#### Task instructions:
**1)** In the jetting thread, which jet sizes did Bootlegger tell BIGPUN to use?
**2)** Copy the jetting thread again, starting with "Go with what" and going on through "(Dec 20, 2008)", but swap "carb wiz" for "carburetor expert".

#### Passage provided:
Go with what dynojet says for the idle mixture/pilot as well as the vacuum slides. For the mains 136/140 or 140/144 should be about right. Dynojet says to put the same jets in front and rear, but i would go one step up in the rear to help keep the rear cylinder cool. Maybe Bootlegger can chime in, he's the carb wiz.


----------



## BIGPUN (Dec 20, 2008)

bootlegger told me 140 f & 144r and it works good


----------



## 650Brute (Dec 18, 2008)

138 f & 142 r, 2" Snorks, HMF, and I am spot on now.. I little hiccup on deceleration after a WOT run, but my plugs look great.


----------



## Bootlegger (Dec 18, 2008)

If you need any help jetting just PM me and I can help you out. Are you using a Dynojet kit? If not, I would get one...its a LOT easier then trying to mess with the kehein jets. Yours is the I model....correct? If so they will jet different than the SRA will.


----------



## DaveMK1 (Nov 8, 2009)

If you go to the HMF website they list the proper jets for your bike and exhaust combo. I installed a HMF swamp series and followed their jetting suggestions, I didnt have to mess with the mixture screws and the bike runs like a dream.


----------



## Bootlegger (Dec 18, 2008)

DaveMK1 said:


> If you go to the HMF website they list the proper jets for your bike and exhaust combo. I installed a HMF swamp series and followed their jetting suggestions, I didnt have to mess with the mixture screws and the bike runs like a dream.



They won't work well with snorkels.


----------



## 650Brute (Dec 18, 2008)

Bootlegger said:


> Yours is the I model....correct? If so they will jet different than the SRA will.


I just saw that in his post,... Oops.


----------



## conaan (Mar 4, 2010)

i fooled with it some today.i left the stock jets in put 1 shim under the front needle and 2 under the rear with the front screw 1 1/2 turns and the rear 2 turns out and it runs like a raped ape . no backfires or miss at any speed. I just cant figure out why the 650i has the same jets front and rear and none of the others do.


----------



## Bootlegger (Dec 18, 2008)

conaan said:


> i fooled with it some today.i left the stock jets in put 1 shim under the front needle and 2 under the rear with the front screw 1 1/2 turns and the rear 2 turns out and it runs like a raped ape . no backfires or miss at any speed. I just cant figure out why the 650i has the same jets front and rear and none of the others do.


Good Deal...most every bike is different on jetting....that is why. On the 650i the rear cylinder does not get as hot as the 750's.


----------



## AMR840 (Feb 15, 2010)

Bootlegger said:


> If you need any help jetting just PM me and I can help you out. Are you using a Dynojet kit? If not, I would get one...its a LOT easier then trying to mess with the kehein jets. Yours is the I model....correct? If so they will jet different than the SRA will.

#### Recorded information:
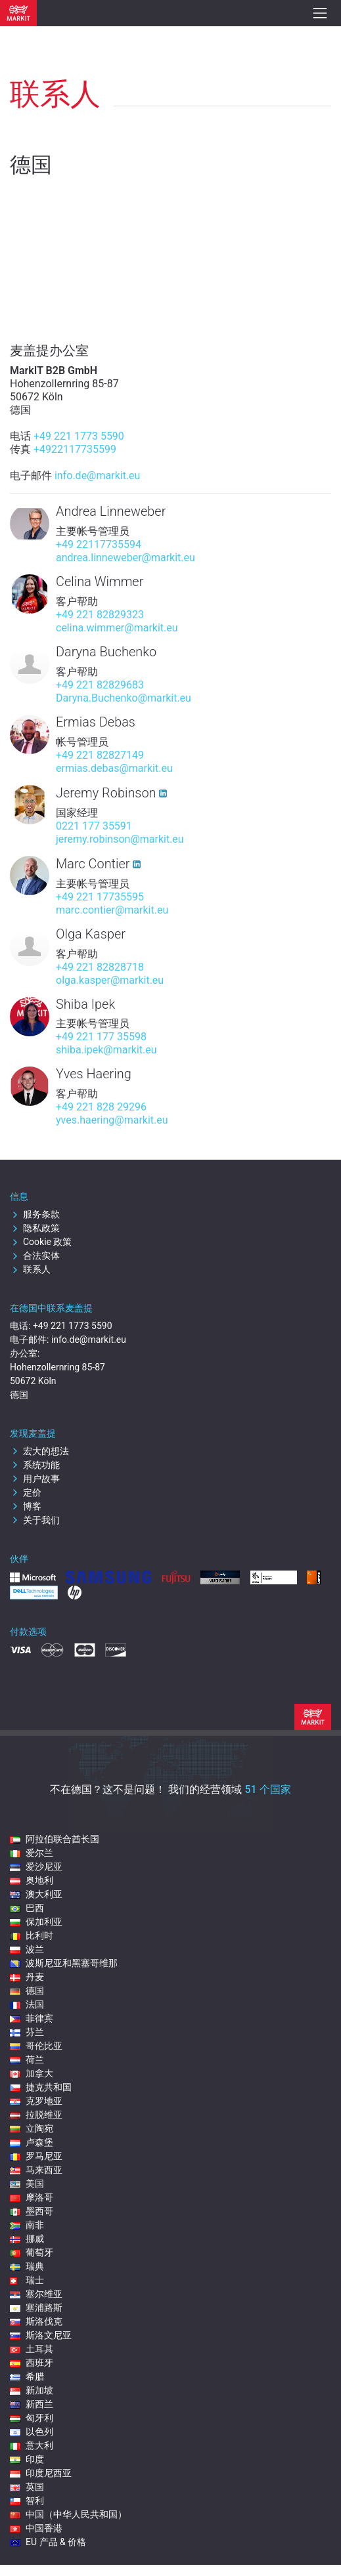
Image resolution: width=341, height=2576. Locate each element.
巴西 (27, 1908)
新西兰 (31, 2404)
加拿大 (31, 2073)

#### Task-by-task answers:
**1)** 140 in the front and 144 in the rear.

**2)**
Go with what dynojet says for the idle mixture/pilot as well as the vacuum slides. For the mains 136/140 or 140/144 should be about right. Dynojet says to put the same jets in front and rear, but i would go one step up in the rear to help keep the rear cylinder cool. Maybe Bootlegger can chime in, he's the carburetor expert.


----------



## BIGPUN (Dec 20, 2008)